▸ WHAT YOU WILL DO:
Every entry must appear in the output exactly as it does here.

Data extracted from a collection
________________________________________

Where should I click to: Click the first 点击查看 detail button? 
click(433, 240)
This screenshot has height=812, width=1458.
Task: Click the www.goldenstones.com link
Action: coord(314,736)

________________________________________

▸ SOLUTION TO THIS EXERCISE:
Where should I click to: Click the first 点击查看 detail button? 
click(433, 240)
This screenshot has height=812, width=1458.
Task: Click the www.goldenstones.com link
Action: coord(314,736)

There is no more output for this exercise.